The theme of blind justice has accompanied civilization since the dawn of time.
|
Michal Kalasek / Shutterstock
Beware of blind law
However, Włodzimierz Chróścik notes that the European AI Act classifies AI systems in the justice system as high risk (Annex III), which imposes obligations on their suppliers and users in terms of transparency, human supervision and risk management – adds Chróścik.
It reserves that The condition for implementing technology is the precise limits of its use, because excessive trust in systems carries three key threats.

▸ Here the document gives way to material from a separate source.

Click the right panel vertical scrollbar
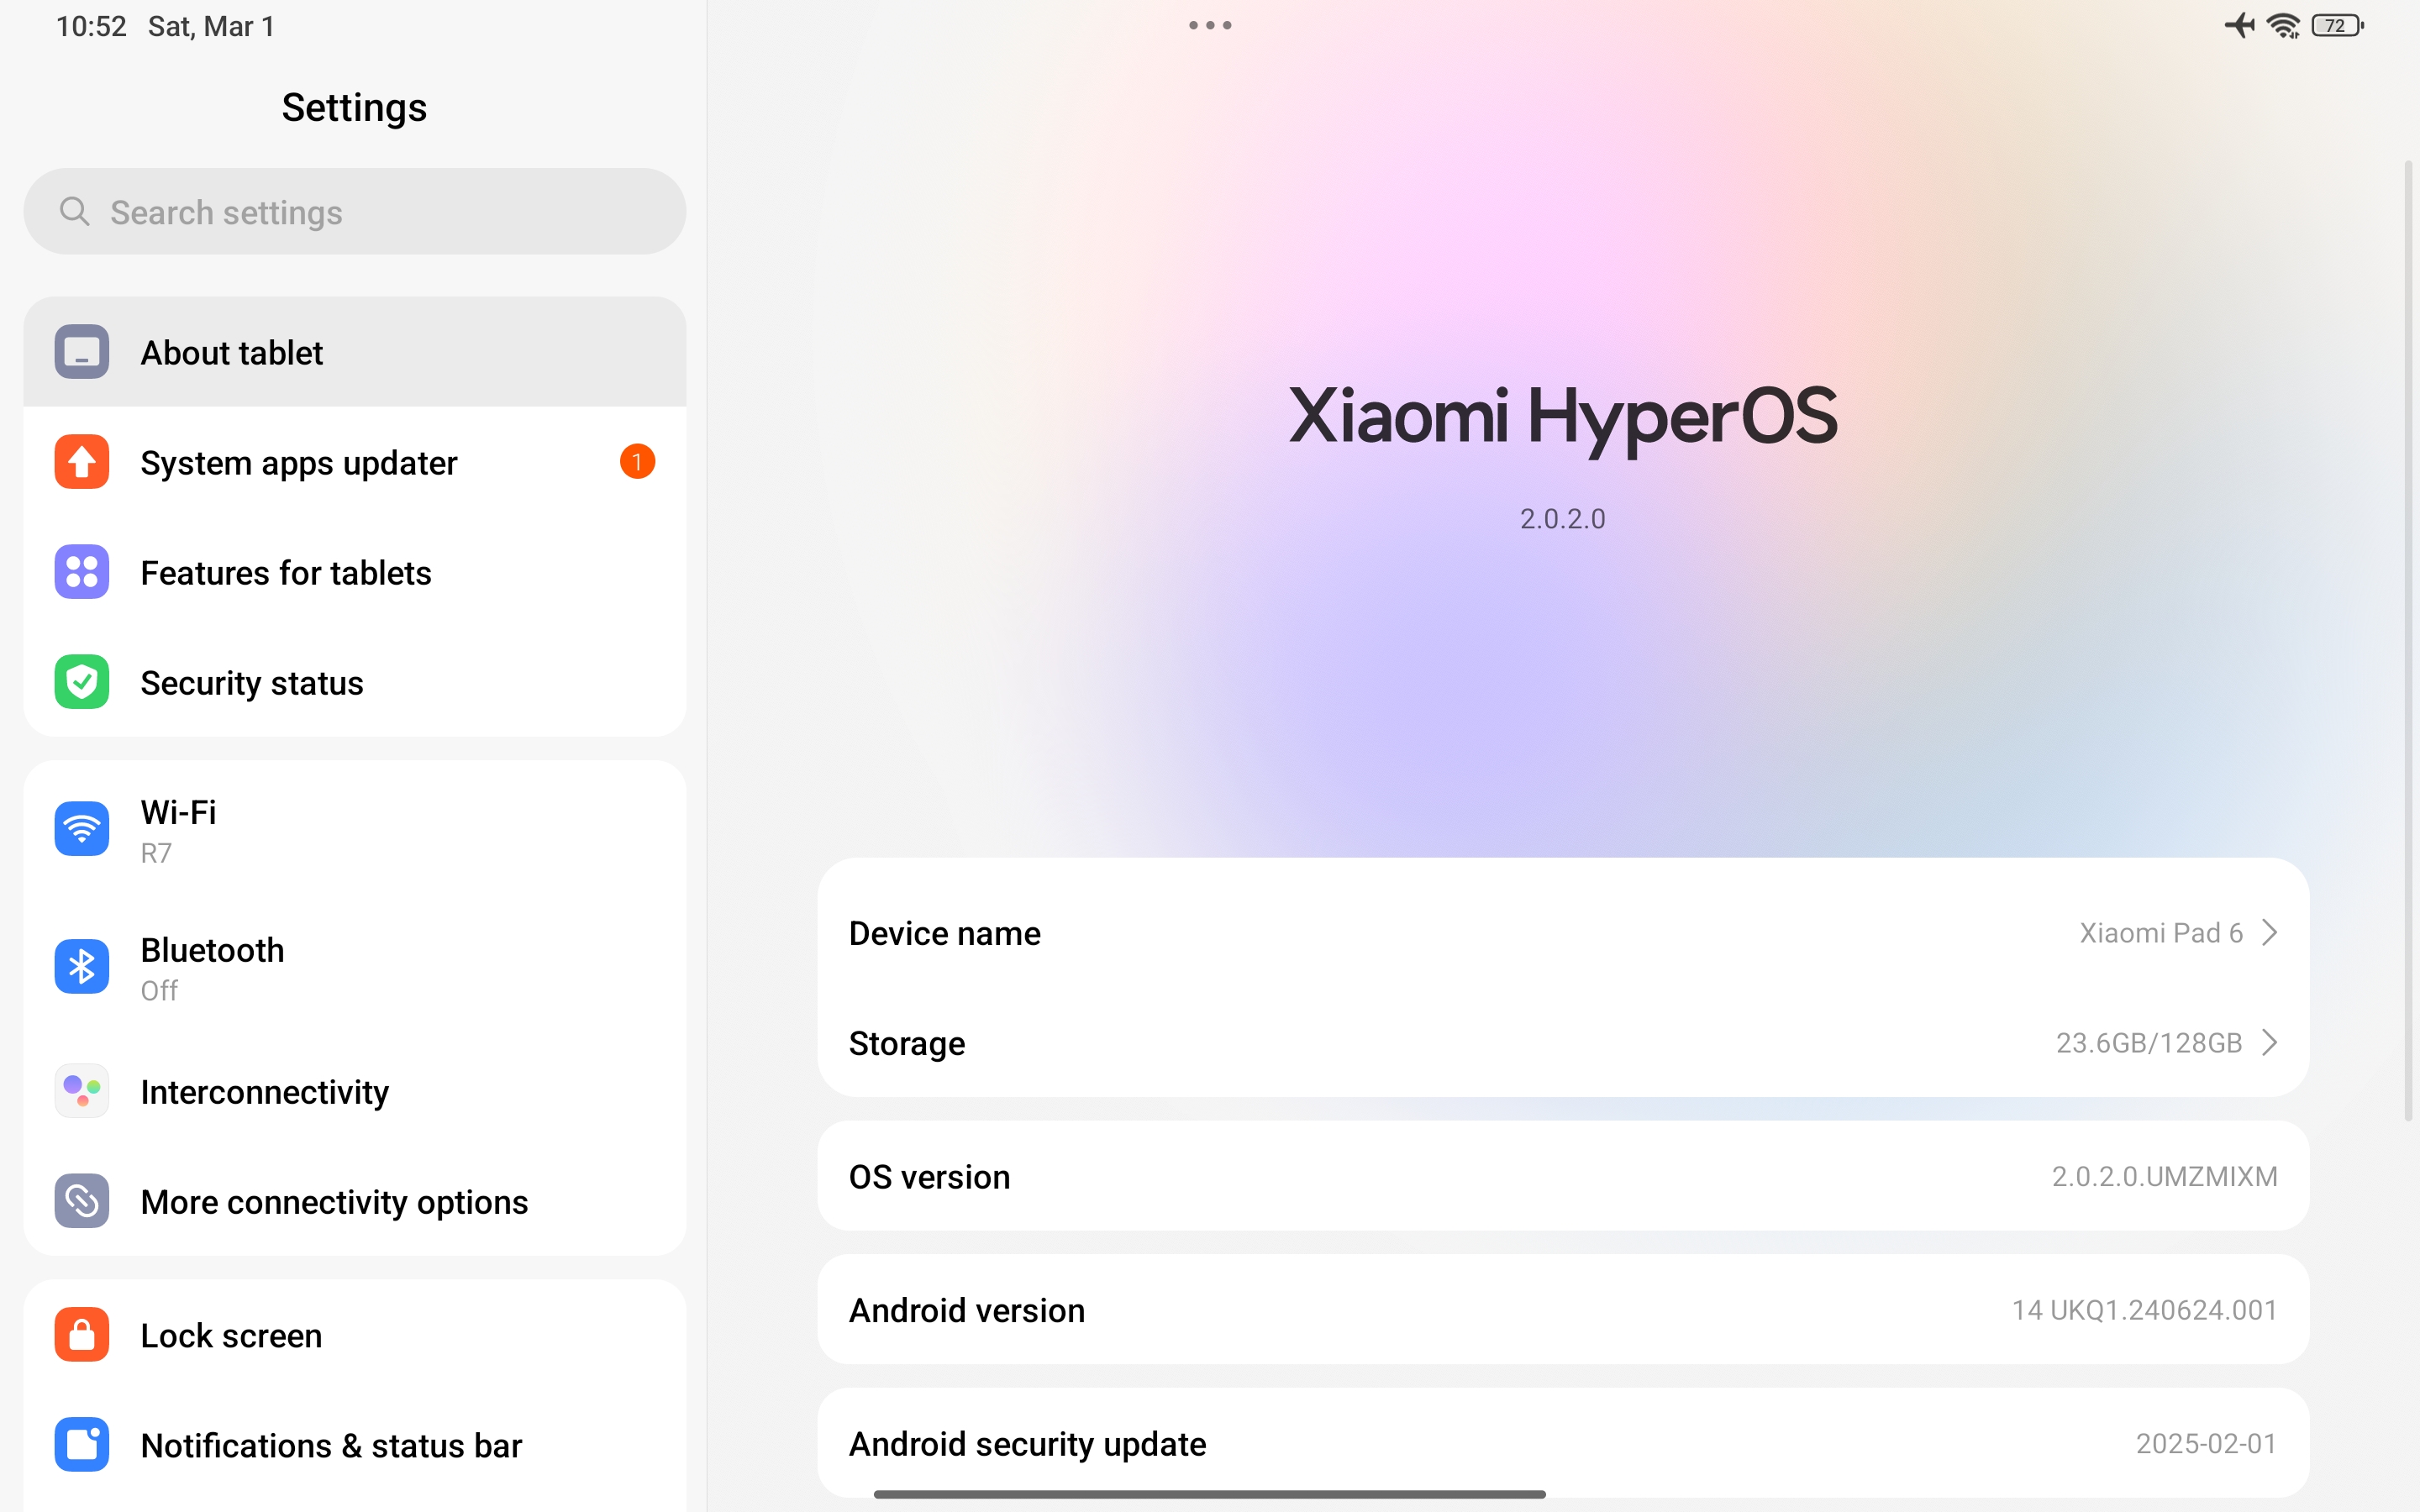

— First, the automation of biases contained in training data, which may lead to systemic discrimination. Secondly – the so-called automation bias, i.e. the risk that judges will begin to uncritically rely on the algorithm's suggestions, giving up their own in-depth analysis of the files. Thirdly, the loss of legitimacy of the justice system in the eyes of citizens; The parties to the proceedings must feel that their case has been heard and considered by a human being, adds Chróścik.
Everyone would like the courts to be efficient and impartial, following the old principle that justice is blind. In this context, a perfect, formalistic algorithm that does not get tired, always takes into account all regulations related to a given case and issues consistent judgments, sounds like a dream come true for many people.
However, the authors of the American experiment point out that you have to be careful what you ask for because you may get it. “As LLM models evolve, the direction of change is clear: unerring adherence to formalism rather than human, sometimes clumsy, discretion that softens the sharp edges of the law. Does this mean that LLM models are becoming better or worse than human judges?” – we read at the end of the report.